Misterio, pues, de vida, de muerte y de resurrección. Gloria de Dios que se nos aparece en toda la luminosidad de su fuerza. El centro de toda el acontecimiento es el niño Jesús, mejor, María con el niño, pues sin ella no cabría ni su nacimiento ni sus primeros cuidados. Curiosa gloria de Dios. ¡Tan frágil! De una apariencia tan casual; tan poco importante. Parece mentira cómo en ese nacimiento vemos la división de los tiempos: un antes y un después. El amanecer del Señor sobre nosotros. ¿Qué acontecerá después con su vida? El feliz anuncio del evangelio nos lo revela. Feliz anuncio de Dios, el que nos revelará Jesucristo, y que se convertirá para nosotros en feliz anuncio del Hijo de Dios. Leamos el evangelio en su misma letra, con cuidado, para ver el misterio de esta vida, ahora comenzada ante nuestros propios ojos.

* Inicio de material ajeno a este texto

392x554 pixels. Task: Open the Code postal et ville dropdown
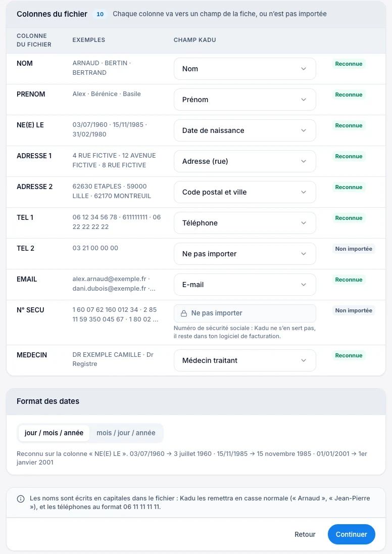tap(244, 192)
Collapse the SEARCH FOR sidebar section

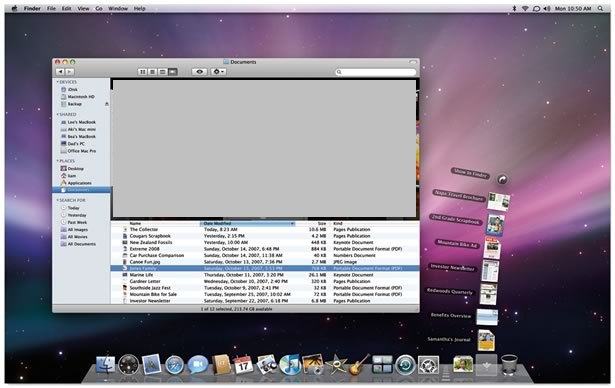tap(57, 200)
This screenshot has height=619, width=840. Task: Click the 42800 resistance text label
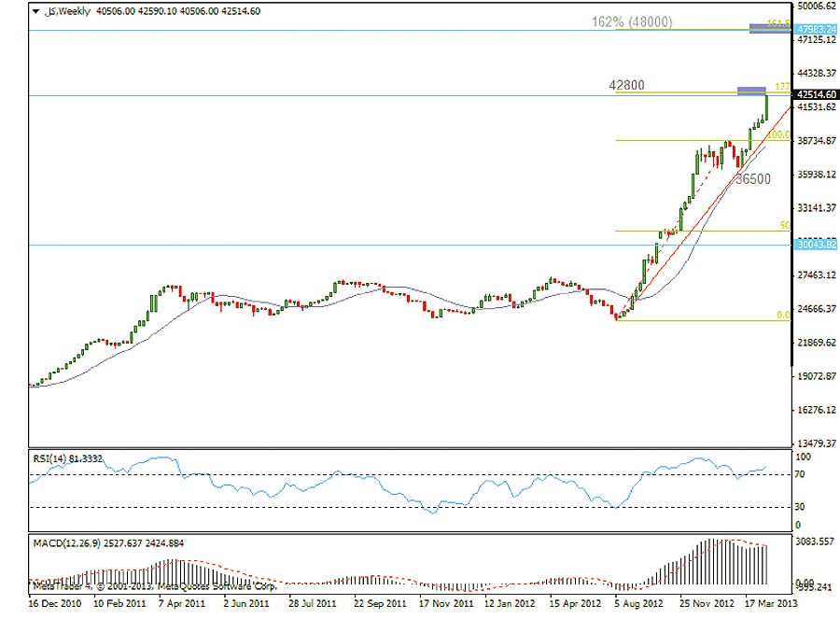click(626, 85)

Resplandor de Dios en mitad de la noche. Apenas si María, José y algunos pastores pobres. Sí, fiesta en los cielos. Pero fiesta soterrada. Se diría que fiesta de ocultación y de desvelamiento. Sólo los pobres pastores y unos perdidos magos de Oriente verán el resplandor de la luz donada para nosotros. Nadie más observa en Belén lo acontecido; tampoco en Jerusalén. ¿Y nosotros? Curioso misterio. Algo tan escondido, tan apenas nada, es el mismo resplandor de Dios. Luz de su gloria. ¿Qué dices?, ¿no te estás equivocando?, ¿no será una vana ilusión tuya, comenzada ya en los primeros que nos hablaron de Jesús en las páginas del NT? ¿Estás seguro de lo que señalas?

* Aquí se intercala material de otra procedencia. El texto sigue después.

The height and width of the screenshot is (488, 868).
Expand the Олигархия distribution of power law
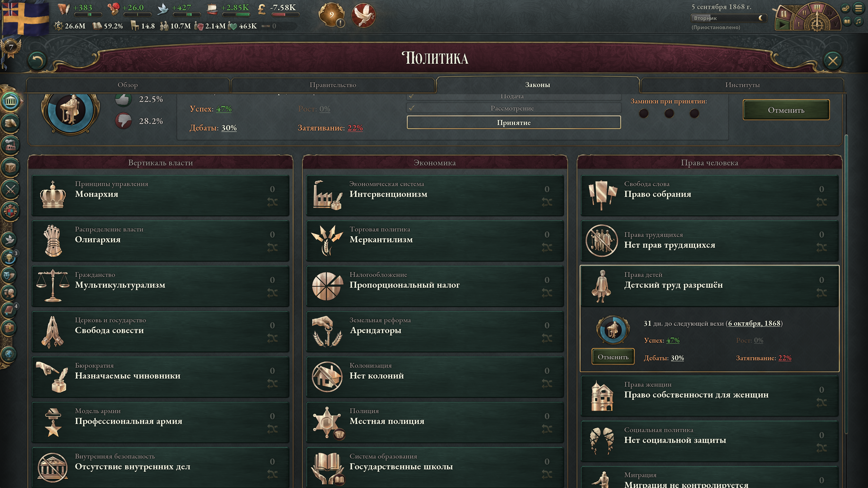tap(160, 241)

Amanece el Señor con su luz resplandeciente. La oración sobre las ofrendas nos resalta cómo el don que ofrecemos al Padre en la eucaristía epifánica es su Hijo, quien ahora se inmola, dándosenos en comida. No podemos olvidar el recorrido significante de sentido de esta luz esplendorosa celebrada hoy por nosotros. Habríamos convertido en un chinchín de festejo popular en nuestro barrio, con su compra de regalos, el espectáculo feliz de la alborada de Dios viniendo a nosotros. Hoy, Dios ha revelado en Cristo, para luz de todos los pueblos, el verdadero misterio de nuestra salvación. ¿Cuándo? En su manifestación en nuestra carne mortal, por medio de cuyo admirable comercio nos hace partícipes de la gloria de su inmortalidad.